# Disclaimer:

DeepSphere.AI developed these
materials based on its team’s expertise
and technical infrastructure, and we
are sharing these materials strictly for
learning and research. These learning
resources may not work on other learning
infrastructures and DeepSphere.AI
advises the learners to use these materials
at their own risk. As needed, we will be
changing these materials without any
notification and we have full ownership
and accountability to make any change
to these materials.

# Import Libraries and Set Configurations

In [1]:
import re
import pandas as pd
import bs4
import requests
import spacy
from spacy import displacy
from spacy.matcher import Matcher 
from spacy.tokens import Span 
import networkx as nx
import matplotlib.pyplot as plt
from tqdm import tqdm

pd.set_option('display.max_colwidth', 200)
%matplotlib inline

# Class KnowledgeGraph

In [2]:
class KnowledgeGraph:
  def __init__(self, vAR_candidate_sentences):
    #constructor
    #vAR_candidate_sentences - csv input file
    self.vAR_nlp = spacy.load('en_core_web_sm') #load spacy
    self.vAR_candidate_sentences = vAR_candidate_sentences
    self.vAR_entity_pairs = []
    self.vAR_kg_df = None
    self.vAR_relations = None

  def display_samples(self):
    #method to display samples
    print(self.vAR_candidate_sentences['sentence'].sample(5))
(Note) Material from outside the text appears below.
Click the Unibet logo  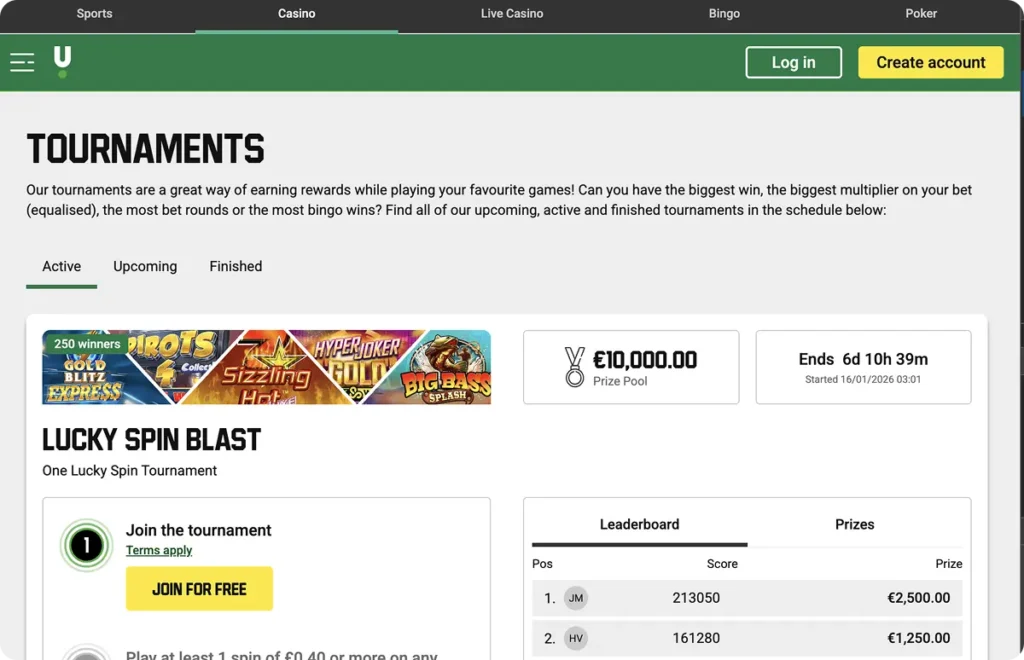pyautogui.click(x=61, y=61)
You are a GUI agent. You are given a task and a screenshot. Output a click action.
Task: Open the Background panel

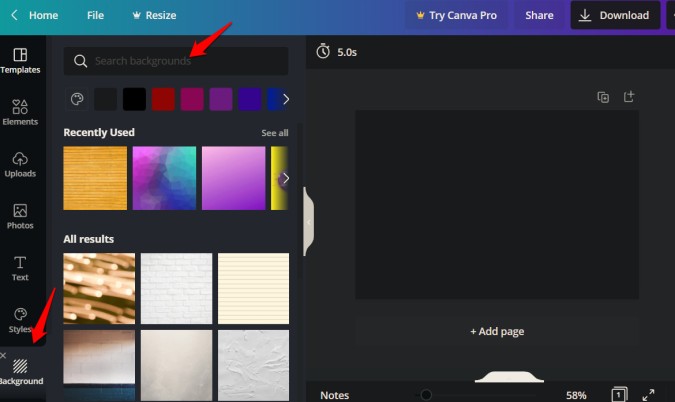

  def tokenize(self, vAR_doc):
    #method to tokenize the input vAR_doc
    vAR_doc = self.vAR_nlp("the drawdown process is governed by astm standard d823")

    for tok in vAR_doc:
      print(tok.text, "...", tok.dep_)

  def get_entities(self, vAR_sent):
    #method to get entities from input sentence
    ## chunk 1
    vAR_ent1 = ""
    vAR_ent2 = ""

    vAR_prv_tok_dep = ""    # dependency tag of previous token in the sentence
    vAR_prv_tok_text = ""   # previous token in the sentence

    vAR_prefix = ""
    vAR_modifier = ""

    #############################################################
    
    for tok in self.vAR_nlp(vAR_sent):
      ## chunk 2
      # if token is a punctuation mark then move on to the next token
      if tok.dep_ != "punct":
        # check: token is a compound word or not
        if tok.dep_ == "compound":
          vAR_prefix = tok.text
          # if the previous word was also a 'compound' then add the current word to it
          if vAR_prv_tok_dep == "compound":
            vAR_prefix = vAR_prv_tok_text + " "+ tok.text
        
        # check: token is a modifier or not
        if tok.dep_.endswith("mod") == True:
          vAR_modifier = tok.text
          # if the previous word was also a 'compound' then add the current word to it
          if vAR_prv_tok_dep == "compound":
            vAR_modifier = vAR_prv_tok_text + " "+ tok.text
        
        ## chunk 3
        if tok.dep_.find("subj") == True:
          vAR_ent1 = vAR_modifier +" "+ vAR_prefix + " "+ tok.text
          vAR_prefix = ""
          vAR_modifier = ""
          vAR_prv_tok_dep = ""
          vAR_prv_tok_text = ""      

        ## chunk 4
        if tok.dep_.find("obj") == True:
          vAR_ent2 = vAR_modifier +" "+ vAR_prefix +" "+ tok.text
          
        ## chunk 5  
        # update variables
        vAR_prv_tok_dep = tok.dep_
        vAR_prv_tok_text = tok.text
    #############################################################

    return [vAR_ent1.strip(), vAR_ent2.strip()]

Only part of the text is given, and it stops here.